◆ **Source records**

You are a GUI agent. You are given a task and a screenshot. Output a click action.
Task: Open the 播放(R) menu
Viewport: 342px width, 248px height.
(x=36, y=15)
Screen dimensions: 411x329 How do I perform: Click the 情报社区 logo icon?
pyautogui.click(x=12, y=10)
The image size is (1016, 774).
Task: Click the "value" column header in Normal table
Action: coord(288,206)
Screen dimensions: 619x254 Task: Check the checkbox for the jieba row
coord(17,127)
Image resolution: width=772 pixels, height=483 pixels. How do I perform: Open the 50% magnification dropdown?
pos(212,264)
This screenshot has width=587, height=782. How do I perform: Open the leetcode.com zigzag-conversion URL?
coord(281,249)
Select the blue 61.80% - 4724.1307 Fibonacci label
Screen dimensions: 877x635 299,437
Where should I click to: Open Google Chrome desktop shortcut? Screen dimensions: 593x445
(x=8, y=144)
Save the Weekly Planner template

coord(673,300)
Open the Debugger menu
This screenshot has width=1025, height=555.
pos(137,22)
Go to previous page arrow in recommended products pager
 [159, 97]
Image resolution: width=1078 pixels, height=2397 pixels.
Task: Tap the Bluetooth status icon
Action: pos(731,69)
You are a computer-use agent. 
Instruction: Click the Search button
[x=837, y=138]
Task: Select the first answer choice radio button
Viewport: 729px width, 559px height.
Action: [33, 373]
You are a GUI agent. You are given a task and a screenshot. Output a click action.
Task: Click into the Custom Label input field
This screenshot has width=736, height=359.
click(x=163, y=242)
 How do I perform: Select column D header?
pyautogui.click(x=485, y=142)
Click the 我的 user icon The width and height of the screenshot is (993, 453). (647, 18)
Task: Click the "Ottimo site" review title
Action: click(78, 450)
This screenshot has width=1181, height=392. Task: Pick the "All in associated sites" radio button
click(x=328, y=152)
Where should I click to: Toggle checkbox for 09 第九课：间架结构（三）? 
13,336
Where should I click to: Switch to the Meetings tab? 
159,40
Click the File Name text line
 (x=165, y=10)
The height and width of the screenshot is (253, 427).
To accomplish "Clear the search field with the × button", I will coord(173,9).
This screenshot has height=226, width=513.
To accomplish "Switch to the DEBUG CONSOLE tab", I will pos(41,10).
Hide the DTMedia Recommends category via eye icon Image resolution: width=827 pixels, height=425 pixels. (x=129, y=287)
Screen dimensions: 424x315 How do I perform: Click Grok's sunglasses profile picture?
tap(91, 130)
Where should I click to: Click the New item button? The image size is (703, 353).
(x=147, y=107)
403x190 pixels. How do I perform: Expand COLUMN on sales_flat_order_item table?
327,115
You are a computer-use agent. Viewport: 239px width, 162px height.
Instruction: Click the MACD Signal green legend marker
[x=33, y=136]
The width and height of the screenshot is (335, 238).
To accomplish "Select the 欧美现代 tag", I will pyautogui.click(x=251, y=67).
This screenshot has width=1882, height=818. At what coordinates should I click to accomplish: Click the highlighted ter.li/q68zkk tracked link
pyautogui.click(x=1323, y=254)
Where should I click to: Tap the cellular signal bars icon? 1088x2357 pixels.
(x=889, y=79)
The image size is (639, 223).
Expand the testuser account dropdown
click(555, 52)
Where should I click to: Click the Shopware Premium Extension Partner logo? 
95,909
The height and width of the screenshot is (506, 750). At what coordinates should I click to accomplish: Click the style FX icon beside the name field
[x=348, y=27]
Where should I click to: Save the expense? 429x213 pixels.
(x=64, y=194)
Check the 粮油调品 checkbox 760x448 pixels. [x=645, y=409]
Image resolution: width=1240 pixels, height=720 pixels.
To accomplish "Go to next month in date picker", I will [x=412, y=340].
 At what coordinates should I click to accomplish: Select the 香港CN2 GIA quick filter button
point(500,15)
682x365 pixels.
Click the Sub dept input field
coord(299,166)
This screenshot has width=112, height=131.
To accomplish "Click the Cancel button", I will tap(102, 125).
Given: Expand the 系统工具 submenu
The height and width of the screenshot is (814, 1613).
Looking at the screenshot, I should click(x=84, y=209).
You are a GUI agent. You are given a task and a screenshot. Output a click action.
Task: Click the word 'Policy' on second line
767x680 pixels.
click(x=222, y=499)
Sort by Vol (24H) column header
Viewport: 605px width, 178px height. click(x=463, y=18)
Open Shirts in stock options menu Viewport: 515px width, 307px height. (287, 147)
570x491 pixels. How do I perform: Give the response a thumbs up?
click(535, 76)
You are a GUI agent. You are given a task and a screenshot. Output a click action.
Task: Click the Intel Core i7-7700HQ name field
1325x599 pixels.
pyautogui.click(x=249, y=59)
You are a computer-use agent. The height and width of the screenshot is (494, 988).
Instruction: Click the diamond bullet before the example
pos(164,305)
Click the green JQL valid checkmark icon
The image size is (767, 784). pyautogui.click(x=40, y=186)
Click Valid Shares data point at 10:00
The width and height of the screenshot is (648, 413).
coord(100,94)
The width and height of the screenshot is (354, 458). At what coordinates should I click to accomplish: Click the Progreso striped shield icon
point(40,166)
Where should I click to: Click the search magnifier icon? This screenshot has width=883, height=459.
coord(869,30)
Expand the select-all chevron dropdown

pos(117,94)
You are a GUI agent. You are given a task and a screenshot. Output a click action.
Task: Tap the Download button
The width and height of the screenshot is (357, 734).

◆ **Your task**
Transcribe all the entries exactly, as they stand.

◆ **Completed task**
You are a GUI agent. You are given a task and a screenshot. Output a click action.
Task: Open the 播放(R) menu
Viewport: 342px width, 248px height.
(x=36, y=15)
Screen dimensions: 411x329 How do I perform: Click the 情报社区 logo icon?
pyautogui.click(x=12, y=10)
The image size is (1016, 774).
Task: Click the "value" column header in Normal table
Action: coord(288,206)
Screen dimensions: 619x254 Task: Check the checkbox for the jieba row
coord(17,127)
Image resolution: width=772 pixels, height=483 pixels. How do I perform: Open the 50% magnification dropdown?
pos(212,264)
This screenshot has width=587, height=782. How do I perform: Open the leetcode.com zigzag-conversion URL?
coord(281,249)
Select the blue 61.80% - 4724.1307 Fibonacci label
Screen dimensions: 877x635 299,437
Where should I click to: Open Google Chrome desktop shortcut? Screen dimensions: 593x445
(x=8, y=144)
Save the Weekly Planner template

coord(673,300)
Open the Debugger menu
This screenshot has width=1025, height=555.
pos(137,22)
Go to previous page arrow in recommended products pager
 [159, 97]
Image resolution: width=1078 pixels, height=2397 pixels.
Task: Tap the Bluetooth status icon
Action: pos(731,69)
You are a computer-use agent. 
Instruction: Click the Search button
[x=837, y=138]
Task: Select the first answer choice radio button
Viewport: 729px width, 559px height.
Action: [33, 373]
You are a GUI agent. You are given a task and a screenshot. Output a click action.
Task: Click into the Custom Label input field
This screenshot has width=736, height=359.
click(x=163, y=242)
 How do I perform: Select column D header?
pyautogui.click(x=485, y=142)
Click the 我的 user icon The width and height of the screenshot is (993, 453). (647, 18)
Task: Click the "Ottimo site" review title
Action: click(78, 450)
This screenshot has width=1181, height=392. Task: Pick the "All in associated sites" radio button
click(x=328, y=152)
Where should I click to: Toggle checkbox for 09 第九课：间架结构（三）? 
13,336
Where should I click to: Switch to the Meetings tab? 
159,40
Click the File Name text line
 (x=165, y=10)
The height and width of the screenshot is (253, 427).
To accomplish "Clear the search field with the × button", I will coord(173,9).
This screenshot has height=226, width=513.
To accomplish "Switch to the DEBUG CONSOLE tab", I will pos(41,10).
Hide the DTMedia Recommends category via eye icon Image resolution: width=827 pixels, height=425 pixels. (x=129, y=287)
Screen dimensions: 424x315 How do I perform: Click Grok's sunglasses profile picture?
tap(91, 130)
Where should I click to: Click the New item button? The image size is (703, 353).
(x=147, y=107)
403x190 pixels. How do I perform: Expand COLUMN on sales_flat_order_item table?
327,115
You are a computer-use agent. Viewport: 239px width, 162px height.
Instruction: Click the MACD Signal green legend marker
[x=33, y=136]
The width and height of the screenshot is (335, 238).
To accomplish "Select the 欧美现代 tag", I will pyautogui.click(x=251, y=67).
This screenshot has width=1882, height=818. At what coordinates should I click to accomplish: Click the highlighted ter.li/q68zkk tracked link
pyautogui.click(x=1323, y=254)
Where should I click to: Tap the cellular signal bars icon? 1088x2357 pixels.
(x=889, y=79)
The image size is (639, 223).
Expand the testuser account dropdown
click(555, 52)
Where should I click to: Click the Shopware Premium Extension Partner logo? 
95,909
The height and width of the screenshot is (506, 750). At what coordinates should I click to accomplish: Click the style FX icon beside the name field
[x=348, y=27]
Where should I click to: Save the expense? 429x213 pixels.
(x=64, y=194)
Check the 粮油调品 checkbox 760x448 pixels. [x=645, y=409]
Image resolution: width=1240 pixels, height=720 pixels.
To accomplish "Go to next month in date picker", I will [x=412, y=340].
 At what coordinates should I click to accomplish: Select the 香港CN2 GIA quick filter button
point(500,15)
682x365 pixels.
Click the Sub dept input field
coord(299,166)
This screenshot has width=112, height=131.
To accomplish "Click the Cancel button", I will tap(102, 125).
Given: Expand the 系统工具 submenu
The height and width of the screenshot is (814, 1613).
Looking at the screenshot, I should click(x=84, y=209).
You are a GUI agent. You are given a task and a screenshot. Output a click action.
Task: Click the word 'Policy' on second line
767x680 pixels.
click(x=222, y=499)
Sort by Vol (24H) column header
Viewport: 605px width, 178px height. click(x=463, y=18)
Open Shirts in stock options menu Viewport: 515px width, 307px height. (287, 147)
570x491 pixels. How do I perform: Give the response a thumbs up?
click(535, 76)
You are a GUI agent. You are given a task and a screenshot. Output a click action.
Task: Click the Intel Core i7-7700HQ name field
1325x599 pixels.
pyautogui.click(x=249, y=59)
You are a computer-use agent. The height and width of the screenshot is (494, 988).
Instruction: Click the diamond bullet before the example
pos(164,305)
Click the green JQL valid checkmark icon
The image size is (767, 784). pyautogui.click(x=40, y=186)
Click Valid Shares data point at 10:00
The width and height of the screenshot is (648, 413).
coord(100,94)
The width and height of the screenshot is (354, 458). At what coordinates should I click to accomplish: Click the Progreso striped shield icon
point(40,166)
Where should I click to: Click the search magnifier icon? This screenshot has width=883, height=459.
coord(869,30)
Expand the select-all chevron dropdown

pos(117,94)
You are a GUI agent. You are given a task and a screenshot. Output a click action.
Task: Tap the Download button
The width and height of the screenshot is (357, 734).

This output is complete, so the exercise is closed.